_TEXT:_
------------------------------------------------------------------------

Figure 3 shows the most common structure for SOC and NOC Leadership, which will be explained in detail in the following paragraphs:

Figure 3 — NOC and SOC leadership view.

As explained in the NOC module, each NOC group is usually supervised by a manager who delivers guidance to the entire team and serves as the point of contact (POC) for all the requirements or escalations towards that team. The SOC main POC is the SOC manager who is usually in charge of all the SOC structure, including the customer care, SOC tier 1 and service support tier 2 teams. For large-sized operators, the customer care team may have a direct manager supervising all the team’s activities. The entire team is supervised by a NOC/SOC Head, who acts as the ultimate responsible for the NOC and SOC operations.

Team/shift leaders are regularly set as part of the structure (having at least one team leader per shift). These people are trained engineers whose expertise and process knowledge, supported by leadership empowerment, enables them to make controlled operative decisions during their shift in absence of the team manager. Shift leaders usually respond to the acting incident manager on duty, who is the highest-ranking officer for any operative decision, regardless of the network or service nature it may arise from.

The NOC/SOC team configuration is further discussed in Section 6, in which the model to be implemented and the team design and dimensioning are presented.

4. SOC Processes

This section provides an examination of the core processes followed by the SOC and their interactions with the NOC including E2E process flows, key elements, roles and responsibilities and the most common metrics used to measure each process success. Guidance for the NaaS operator SOC processes customization is provided throughout the section.

4.1 SOC Processes Analysis

In the following sections, the processes executed at the SOC are presented including the rationale, common KPIs, and roles associated with each process.

4.1.1 Service Event Management

Similar to the network event management process performed by the NOC (see NOC Module), the SOC implements a service event management process in coordination with the NOC. Figure 4 presents the high-level, E2E process flow for service event management which is also provided as a template for NaaS operator customization. The green dots on the left indicate input triggers to the process and the red dots are end points of the process.

Figure 4 — Service event management high-level flowchart

Below, the process is described in detail:

Input triggers can come in the form of a service degradation event or a customer care ticket. The alert from a service degradation event will be used for reference. This condition is alerted via a network performance management tool or a service quality management tool. At this stage, the degradation is visible in one of the tools mentioned earlier for service monitoring tier 1 engineers.
The engineer then verifies if the degradation can be correlated to a network event. In this phase the service monitoring engineer checks with the NOC FM tier 1 engineer for a possible relationship between the detected degradation and a generated alarm or event in the network, as well as to verify other activities such as preventative maintenance, network change implementation, and rollout activities. If the degradation is related to a network event, then the NOC event management process will take over and may move onto the next process, NOC incident management which is analyzed in the NOC Module. It is important to note that this process could be automated using the right service desk management and service quality management tools, reducing the workload of NOC resources.
If the degradation is not related to a network event, the engineer moves on to the next process step: ‘assess impact to the end user.’ In this step, the engineer verifies what the actual impact to end users is in order to communicate it to them before complaints are received. The impact could also be estimated automatically through a service quality management tool. See section 5 for further guidance.
In ‘correlate incident,’ the engineer searches active incidents to correlate the event with any similar ongoing events already recorded in incident tickets. If the event is correlated, the engineer updates the incident ticket with the scenario that was just correlated.

------------------------------------------------------------------------

_SET EXERCISE 1:_
Answer the following questions using the NOC and SOC text:
(a) Who is the main point of contact for the SOC?
(b) What do the green dots in Figure 4 indicate?
(c) In what two forms can input triggers for service event management come?
_SET EXERCISE 2:_ Reproduce the rows from the line with "has width=776, height=493." up to and including the line with "[x=7, y=15]", replacing "Instruction" with "Command" and leaving everything else unchanged.

_PROVIDED DATA:_
------------------------------------------------------------------------

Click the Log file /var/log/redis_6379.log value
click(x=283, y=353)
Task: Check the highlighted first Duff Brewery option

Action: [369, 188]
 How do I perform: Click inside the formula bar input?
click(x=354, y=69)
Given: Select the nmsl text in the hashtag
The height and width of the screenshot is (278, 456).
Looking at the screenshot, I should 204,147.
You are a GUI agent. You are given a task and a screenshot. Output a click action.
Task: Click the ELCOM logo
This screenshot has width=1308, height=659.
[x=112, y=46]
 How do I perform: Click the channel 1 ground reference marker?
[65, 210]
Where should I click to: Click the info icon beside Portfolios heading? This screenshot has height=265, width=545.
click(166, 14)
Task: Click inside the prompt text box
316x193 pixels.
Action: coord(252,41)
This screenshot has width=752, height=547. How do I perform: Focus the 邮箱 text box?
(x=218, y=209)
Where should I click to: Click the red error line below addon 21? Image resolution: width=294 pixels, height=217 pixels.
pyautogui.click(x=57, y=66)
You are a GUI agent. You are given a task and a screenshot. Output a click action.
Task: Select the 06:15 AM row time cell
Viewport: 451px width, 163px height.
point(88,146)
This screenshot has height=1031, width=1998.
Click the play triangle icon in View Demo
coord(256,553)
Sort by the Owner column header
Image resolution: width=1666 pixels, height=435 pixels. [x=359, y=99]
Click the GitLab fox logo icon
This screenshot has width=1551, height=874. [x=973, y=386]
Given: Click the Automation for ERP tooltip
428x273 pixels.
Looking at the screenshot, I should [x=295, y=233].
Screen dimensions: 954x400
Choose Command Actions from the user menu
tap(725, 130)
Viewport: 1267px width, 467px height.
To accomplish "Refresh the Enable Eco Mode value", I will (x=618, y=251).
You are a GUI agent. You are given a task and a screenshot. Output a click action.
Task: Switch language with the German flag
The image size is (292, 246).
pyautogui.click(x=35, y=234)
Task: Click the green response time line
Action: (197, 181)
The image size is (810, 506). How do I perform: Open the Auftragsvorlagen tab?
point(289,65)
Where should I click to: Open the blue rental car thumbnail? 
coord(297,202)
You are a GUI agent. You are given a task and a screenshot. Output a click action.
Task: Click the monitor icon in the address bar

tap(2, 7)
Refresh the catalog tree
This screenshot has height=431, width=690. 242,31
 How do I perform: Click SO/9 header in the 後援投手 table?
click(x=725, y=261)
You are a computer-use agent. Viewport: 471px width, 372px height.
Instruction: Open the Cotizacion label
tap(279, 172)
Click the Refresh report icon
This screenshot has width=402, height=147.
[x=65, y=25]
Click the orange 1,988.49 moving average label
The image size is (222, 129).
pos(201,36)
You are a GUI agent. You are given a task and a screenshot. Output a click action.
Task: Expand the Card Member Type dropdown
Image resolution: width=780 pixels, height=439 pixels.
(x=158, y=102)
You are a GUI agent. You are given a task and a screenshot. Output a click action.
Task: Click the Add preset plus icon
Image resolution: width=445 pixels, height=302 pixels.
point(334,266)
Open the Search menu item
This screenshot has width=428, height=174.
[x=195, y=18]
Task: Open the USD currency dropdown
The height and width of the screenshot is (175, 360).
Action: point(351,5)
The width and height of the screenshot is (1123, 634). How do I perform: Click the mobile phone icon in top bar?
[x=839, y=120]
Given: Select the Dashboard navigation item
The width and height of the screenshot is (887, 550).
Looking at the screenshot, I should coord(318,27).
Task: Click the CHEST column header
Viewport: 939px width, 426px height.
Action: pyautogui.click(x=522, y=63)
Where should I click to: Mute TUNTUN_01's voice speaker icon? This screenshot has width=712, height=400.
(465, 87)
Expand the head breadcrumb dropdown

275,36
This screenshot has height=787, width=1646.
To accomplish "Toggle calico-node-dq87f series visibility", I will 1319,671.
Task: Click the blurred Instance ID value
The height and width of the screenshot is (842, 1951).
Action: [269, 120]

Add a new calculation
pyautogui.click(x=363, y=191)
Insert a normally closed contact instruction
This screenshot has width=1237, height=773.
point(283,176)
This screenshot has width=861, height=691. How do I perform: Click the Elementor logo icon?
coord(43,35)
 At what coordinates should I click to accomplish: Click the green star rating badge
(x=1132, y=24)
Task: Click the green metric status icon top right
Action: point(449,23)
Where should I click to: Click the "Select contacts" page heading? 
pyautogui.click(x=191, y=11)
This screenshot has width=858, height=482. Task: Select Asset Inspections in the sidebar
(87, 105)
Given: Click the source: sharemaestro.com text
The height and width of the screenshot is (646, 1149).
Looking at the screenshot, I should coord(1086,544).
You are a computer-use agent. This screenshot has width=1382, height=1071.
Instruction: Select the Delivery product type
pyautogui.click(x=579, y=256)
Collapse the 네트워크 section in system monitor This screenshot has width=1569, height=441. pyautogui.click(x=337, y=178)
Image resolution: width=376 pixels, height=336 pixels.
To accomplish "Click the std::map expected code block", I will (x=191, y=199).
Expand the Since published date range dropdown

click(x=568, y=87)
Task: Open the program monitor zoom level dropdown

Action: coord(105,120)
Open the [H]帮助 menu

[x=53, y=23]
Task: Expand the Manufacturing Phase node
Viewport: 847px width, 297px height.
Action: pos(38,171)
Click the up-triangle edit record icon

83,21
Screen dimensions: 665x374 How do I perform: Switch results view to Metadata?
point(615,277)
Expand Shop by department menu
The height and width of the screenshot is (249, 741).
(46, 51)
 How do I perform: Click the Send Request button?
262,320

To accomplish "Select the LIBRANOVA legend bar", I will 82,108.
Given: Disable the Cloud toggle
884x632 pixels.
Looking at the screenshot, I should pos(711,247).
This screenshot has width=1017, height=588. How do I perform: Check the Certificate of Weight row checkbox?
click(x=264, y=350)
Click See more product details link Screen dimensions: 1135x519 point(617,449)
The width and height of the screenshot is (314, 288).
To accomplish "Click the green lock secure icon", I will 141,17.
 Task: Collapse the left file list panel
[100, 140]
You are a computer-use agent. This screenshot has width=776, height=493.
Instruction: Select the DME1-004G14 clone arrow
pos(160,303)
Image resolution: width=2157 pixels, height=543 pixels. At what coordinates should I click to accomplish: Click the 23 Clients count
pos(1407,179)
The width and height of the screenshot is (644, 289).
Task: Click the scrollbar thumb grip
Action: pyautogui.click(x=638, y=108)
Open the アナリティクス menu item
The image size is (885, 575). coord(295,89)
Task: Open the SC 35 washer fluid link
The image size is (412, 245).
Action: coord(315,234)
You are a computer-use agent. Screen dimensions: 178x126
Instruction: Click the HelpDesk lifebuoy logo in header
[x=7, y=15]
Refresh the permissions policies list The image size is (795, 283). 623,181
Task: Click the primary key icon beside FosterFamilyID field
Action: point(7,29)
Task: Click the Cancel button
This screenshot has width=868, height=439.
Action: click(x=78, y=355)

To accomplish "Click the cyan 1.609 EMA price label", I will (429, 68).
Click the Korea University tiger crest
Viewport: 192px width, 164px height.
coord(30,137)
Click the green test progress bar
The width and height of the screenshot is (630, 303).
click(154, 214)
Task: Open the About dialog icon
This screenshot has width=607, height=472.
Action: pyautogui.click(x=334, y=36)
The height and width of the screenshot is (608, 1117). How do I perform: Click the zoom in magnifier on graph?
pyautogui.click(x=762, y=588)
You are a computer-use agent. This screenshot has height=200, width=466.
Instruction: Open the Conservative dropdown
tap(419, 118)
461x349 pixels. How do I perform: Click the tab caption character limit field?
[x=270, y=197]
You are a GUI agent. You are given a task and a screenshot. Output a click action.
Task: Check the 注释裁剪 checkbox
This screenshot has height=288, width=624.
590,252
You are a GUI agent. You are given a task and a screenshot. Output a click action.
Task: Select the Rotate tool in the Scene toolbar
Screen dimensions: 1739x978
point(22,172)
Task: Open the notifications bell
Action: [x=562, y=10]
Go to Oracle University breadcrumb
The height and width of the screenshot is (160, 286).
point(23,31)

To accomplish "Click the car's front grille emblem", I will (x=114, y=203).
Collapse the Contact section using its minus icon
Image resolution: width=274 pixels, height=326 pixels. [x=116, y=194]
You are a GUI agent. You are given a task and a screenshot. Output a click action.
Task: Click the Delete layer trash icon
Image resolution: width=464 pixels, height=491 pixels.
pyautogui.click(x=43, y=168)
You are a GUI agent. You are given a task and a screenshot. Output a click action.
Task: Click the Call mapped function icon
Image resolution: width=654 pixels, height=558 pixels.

------------------------------------------------------------------------

_EXERCISE OUTPUT 1:_
(a) The SOC manager.
(b) Input triggers to the process.
(c) A service degradation event or a customer care ticket.

_EXERCISE OUTPUT 2:_
You are a computer-use agent. This screenshot has width=776, height=493.
Command: Select the DME1-004G14 clone arrow
pos(160,303)
Image resolution: width=2157 pixels, height=543 pixels. At what coordinates should I click to accomplish: Click the 23 Clients count
pos(1407,179)
The width and height of the screenshot is (644, 289).
Task: Click the scrollbar thumb grip
Action: pyautogui.click(x=638, y=108)
Open the アナリティクス menu item
The image size is (885, 575). coord(295,89)
Task: Open the SC 35 washer fluid link
The image size is (412, 245).
Action: coord(315,234)
You are a computer-use agent. Screen dimensions: 178x126
Command: Click the HelpDesk lifebuoy logo in header
[x=7, y=15]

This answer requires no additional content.